Partide "değişimci" ekibin kazanmasına rağmen parti içi iktidar kavgası durmadı tam aksine tarihinde olmadığı kadar hem yaygınlaştı hem de alenileşti.
Peki neden böyle oldu?
Önceki gün uzun yıllardır tanıdığım ve Kılıçdaroğlu'na yakınlığını bildiğim tecrübeli bir CHP'li siyasetçiyle konuşuyordum. Söz dönüp dolaşıp partideki "üç başlılığa" ve son tartışmalara geldi.

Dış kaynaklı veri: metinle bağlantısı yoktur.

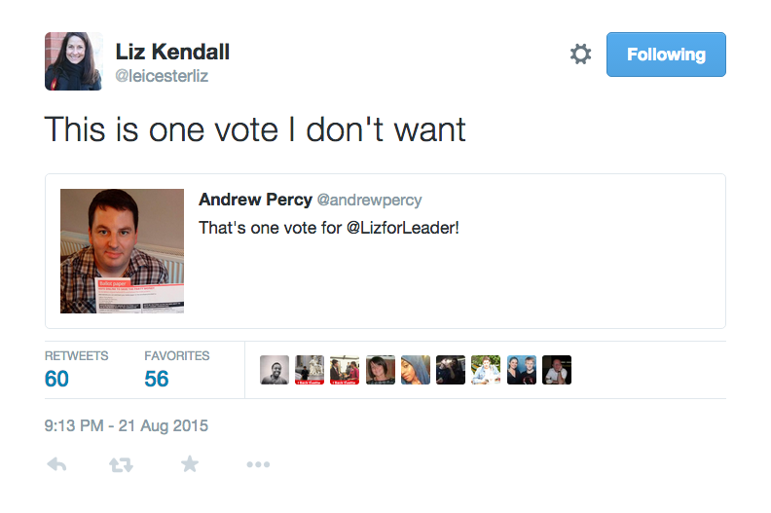
Task: Favorite the tweet with the star icon
Action: 190,463
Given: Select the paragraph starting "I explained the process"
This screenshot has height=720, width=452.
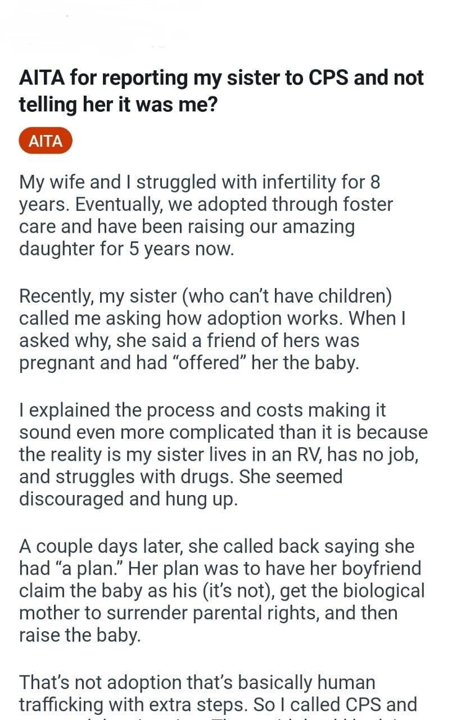Looking at the screenshot, I should tap(223, 455).
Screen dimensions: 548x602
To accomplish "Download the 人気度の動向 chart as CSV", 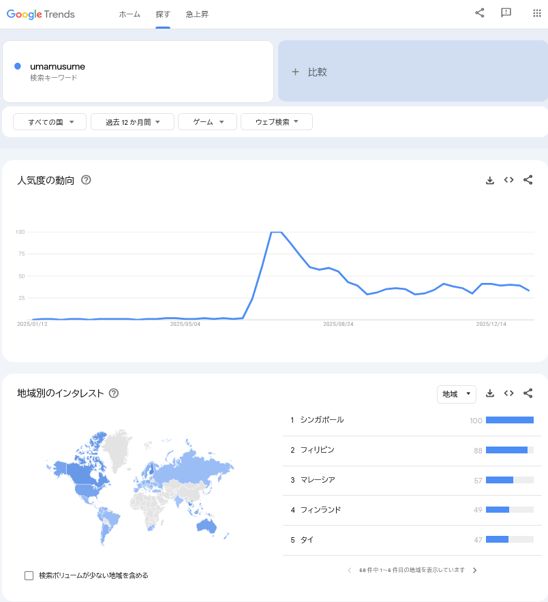I will (x=489, y=180).
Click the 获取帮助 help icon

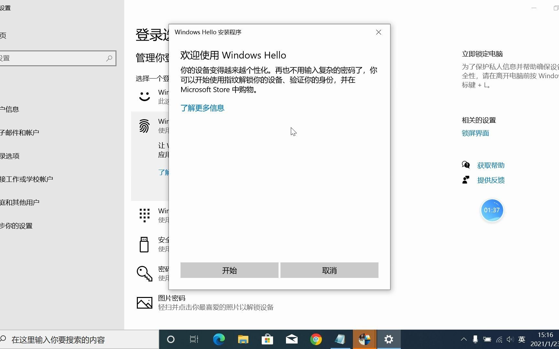[x=466, y=164]
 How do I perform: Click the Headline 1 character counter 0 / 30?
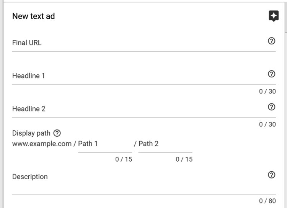(x=267, y=92)
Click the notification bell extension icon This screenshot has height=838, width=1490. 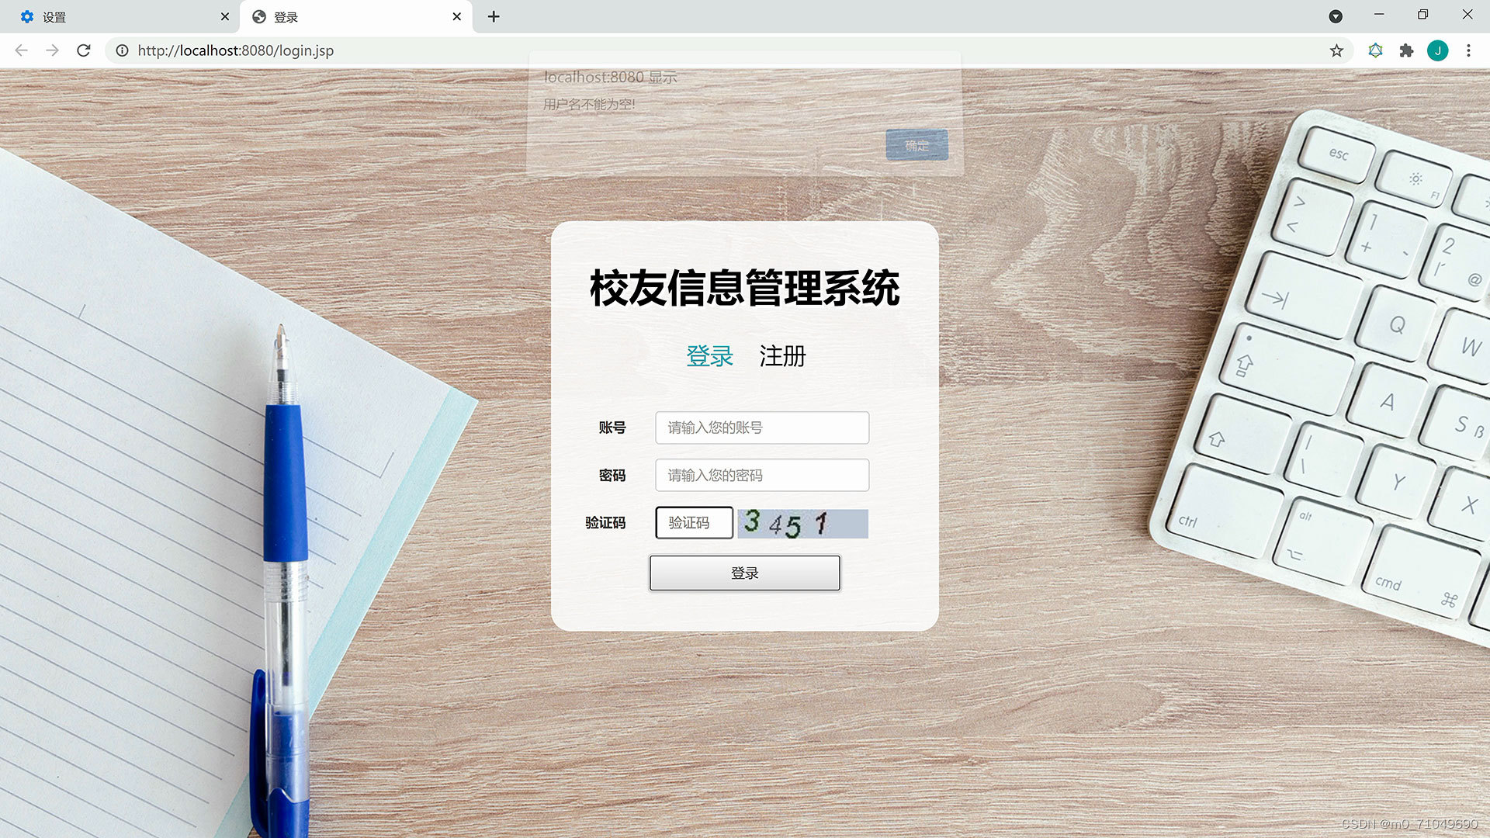(1375, 50)
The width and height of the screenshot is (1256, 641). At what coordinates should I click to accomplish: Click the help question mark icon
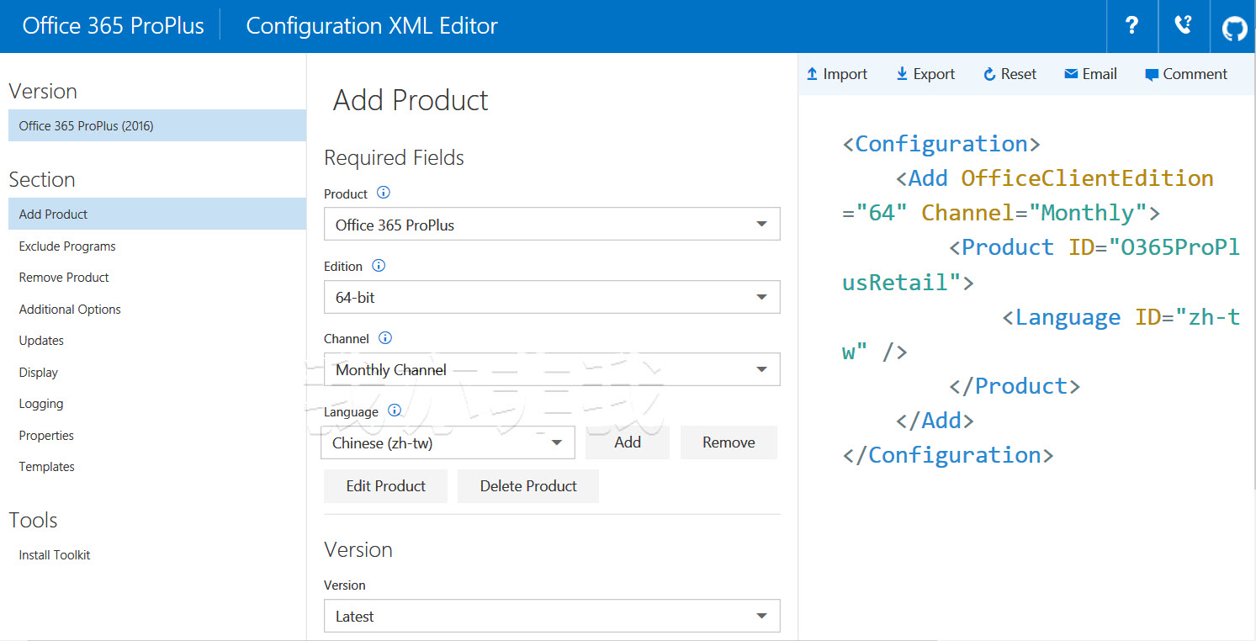coord(1132,26)
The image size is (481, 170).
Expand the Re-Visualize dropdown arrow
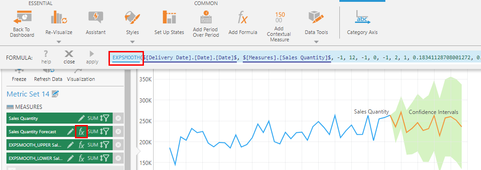tap(59, 42)
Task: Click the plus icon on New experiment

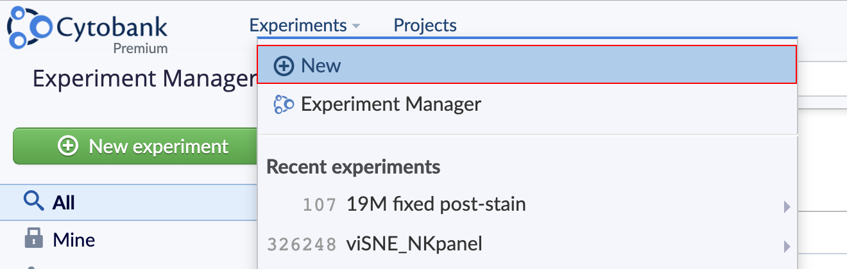Action: click(x=68, y=146)
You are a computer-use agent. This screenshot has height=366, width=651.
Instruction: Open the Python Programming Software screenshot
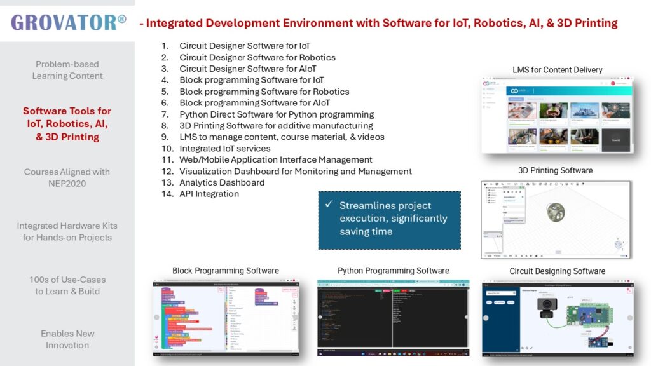tap(393, 316)
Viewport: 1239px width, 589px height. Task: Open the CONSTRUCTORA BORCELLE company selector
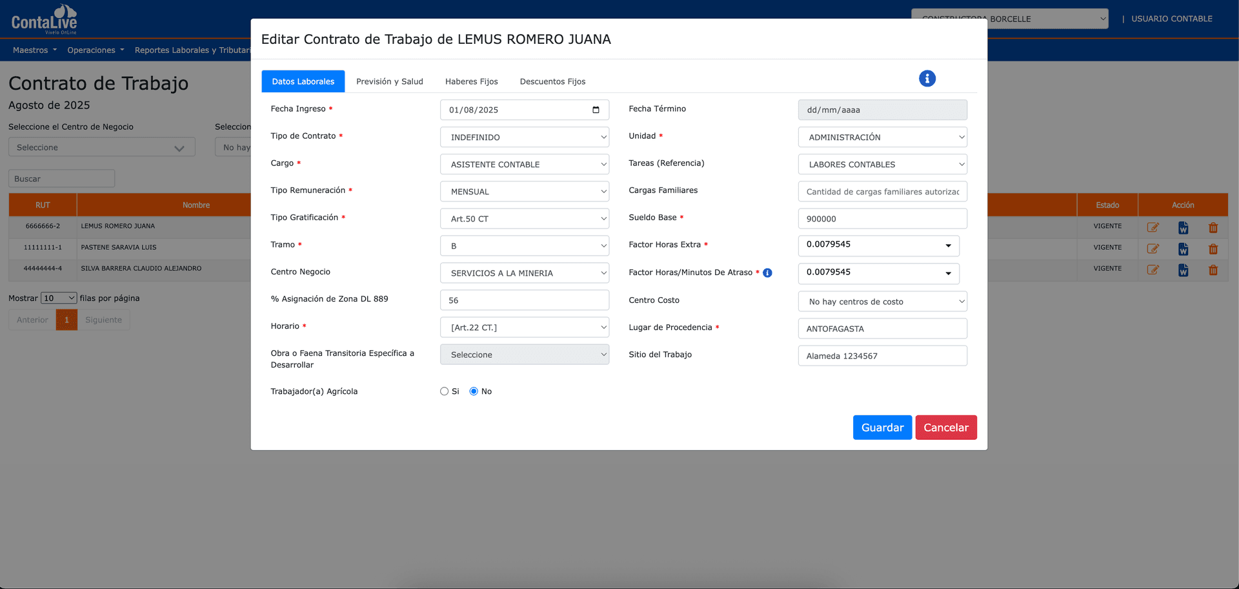1009,19
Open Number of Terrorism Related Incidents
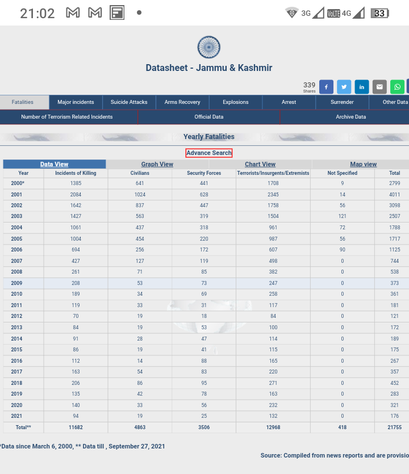This screenshot has width=409, height=474. coord(67,117)
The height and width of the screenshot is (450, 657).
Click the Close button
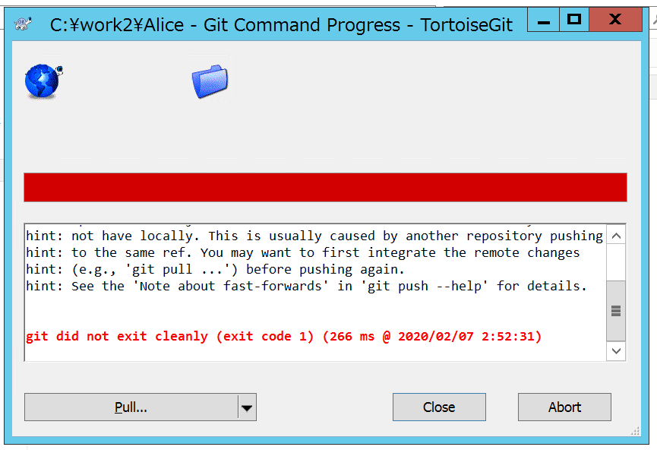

Yakın geçmişte olup bitenlere karşı çıkmadığı, sustuğu için pişman olduğunu söyleyen tecrübeli siyasetçi gerçeği kabul ediyor ve "kaybettik" diyerek ekliyordu: "Siyasi mücadelenin bir kaybedeni bir de kazananı olur. Biz CHP kurultayında kaybettik arkadaşlar kazandı. Bunu kabul etmemiz lazım. Her savaşın bir ganimeti var şimdi paylaşılacak. CHP'de olan bu..."
Doğrusu siyasi bir partide "ganimet" savaşından söz etmesi çarpıcıydı. O yüzden uzun sohbeti biraz kısaltarak olduğu gibi aktarmak istiyorum. Bugün CHP'den tasfiye edilenlerin CHP'ye nasıl baktıklarını anlamak açısından söyledikleri derslerle dolu. Buyurun:
"Bizim girdiğimiz mücadelenin ideolojik ve siyasi sonucu yok. Sadece ganimet savaşı var. Çünkü kurultayda CHP'nin duruşuyla, Türkiye ve dünyaya bakışıyla ilgili bir mücadele olmadı. Kimsenin de 'CHP sosyal demokrat mı, anti emperyalist mi, kamucu mu yoksa liberal mi?' diye bir derdi olmadı.
Bugün olan mevki makam kavgasına öfkelenmek yanlış. Esas yanlış ise sorgulamadan, partide olup bitenlere inanmak. Partinin bu noktaya gelmesinde bizim suçumuz çok büyük.
Bazı arkadaşlar tekrar aday gösterilmediğine öfkeleniyor. Ben de onlara öfkeleniyorum. Siyasete paraya sokarsan olacağı bu. Daha çok parası olan gelir seni siler, süpürür.
Partide siyasi ve ideolojik temelde bir yoldaşlık hukuku kalmadı. Delege artık ilk planda 'Ben ne alırım?' hesabında. Eee... tabi mahallenin büyük abisi gelince küçükler tornistan etmek zorunda. Parası çok olan az olanı bastırır.
Dün 'Kemal Kılıçdaroğlu olursa ittifak sürdürülemez ve seçimi kazanamayız' diyorlardı. Şimdi bırakın 11 büyükşehrin üstüne bir iki belediye koymayı İstanbul'u, Antalya'yı, Mersin'i alabilir miyiz noktasına geldik.
Geçmişte CHP kongreleri ve kurultaylarında kimsenin aklının ucundan para geçmezdi. Şimdi öyle mi? Herkes paranın izini sürüyor.
Bu zihniyet partiye belediyeler aracılığıyla taşındı. Kurultayı etkileyecek boyutu ulaşması da İstanbul Büyükşehir Belediyesinin kazanılmasıyla oldu. Ekrem İmamoğlu o güçle İstanbul kongresi ve CHP kurultayını kazandı.